#### [Reading passage]
^^^^^^^^

Indeed. I would dearly love to know who is doing what to whom in stock index futures, but it is unfortunately not publicly available information. It sounds good as a bit of prose in chart commentaries, but as a useful paradigm I find it unconvincing.

the blades said:
Hello all,

Could someone clarify this for me (ref equity markets);

The terms "Smart money", "Pro's" and "institutions" are often used when describing the forces that really move the markets. Could someone explain the pecking order of the market movers, from "top to bottom"? From there, I'd be interested to find typical returns that are delivered by these categories.

I'm probably confused, but so often I read about smart money and institutions in the same breath, yet when you study the returns of the average unit / investment trust or hedge fund, they're hardly inspiring.

Thanks in advance for any clarification,
UTB
 
They are all used to describe the same thing. The smart money is not alwasy right but it is better connected than the average gambler.

^^^^^^^^

#### [Provided records]
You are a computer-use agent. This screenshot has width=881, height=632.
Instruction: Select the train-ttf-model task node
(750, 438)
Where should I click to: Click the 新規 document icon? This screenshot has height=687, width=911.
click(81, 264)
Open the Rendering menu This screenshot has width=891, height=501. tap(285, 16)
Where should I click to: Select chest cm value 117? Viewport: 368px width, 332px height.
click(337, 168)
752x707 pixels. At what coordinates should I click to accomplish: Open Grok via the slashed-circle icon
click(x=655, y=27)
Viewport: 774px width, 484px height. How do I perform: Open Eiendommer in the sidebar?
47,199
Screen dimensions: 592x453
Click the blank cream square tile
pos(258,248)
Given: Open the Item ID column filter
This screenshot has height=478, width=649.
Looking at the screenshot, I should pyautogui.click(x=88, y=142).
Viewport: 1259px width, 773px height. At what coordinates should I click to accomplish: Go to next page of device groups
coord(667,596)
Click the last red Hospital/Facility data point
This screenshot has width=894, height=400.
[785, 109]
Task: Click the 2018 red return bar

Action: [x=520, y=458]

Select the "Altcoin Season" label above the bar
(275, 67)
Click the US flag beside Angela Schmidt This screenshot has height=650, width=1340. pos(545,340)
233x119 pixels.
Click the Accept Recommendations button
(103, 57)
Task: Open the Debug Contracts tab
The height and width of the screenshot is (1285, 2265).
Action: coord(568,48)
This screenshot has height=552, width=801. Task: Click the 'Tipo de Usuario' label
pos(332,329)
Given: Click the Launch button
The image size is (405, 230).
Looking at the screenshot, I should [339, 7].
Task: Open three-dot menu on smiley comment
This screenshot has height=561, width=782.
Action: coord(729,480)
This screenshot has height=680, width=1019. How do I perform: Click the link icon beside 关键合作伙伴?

^^^^^^^^

#### [Tasks and exercises]
a) In the forum thread about market movers, how does the last reply compare the smart money with the average gambler?
b) Carry on the forum thread about smart money and market movers after its last reply.

#### [Answers to each task]
a) It is better connected than the average gambler, though not always right.

b)
Smart money usually refers to the institutions or big playrers with the implication they are usually right.

However, the question arises as to whether there is sufficient 'amateur' liquidity to take the opposite sides of their trades. Last week in the Euro Stoxx future, four consecutive buys at (if I remeber correctly) sizes 2000, 4000, 7000, 5000 went through at market.

So who took the opposite side? Perhaps there were 18,000 small lots on the bid. I would guess it was other institutions. But were these opening or closing trades? If the former, both sides can't be right. If the latter, again both sides can't be right. But if one was opening, the other closing, theoretically they could both be right.

Maybe someone could suggest another take on this.

Grant.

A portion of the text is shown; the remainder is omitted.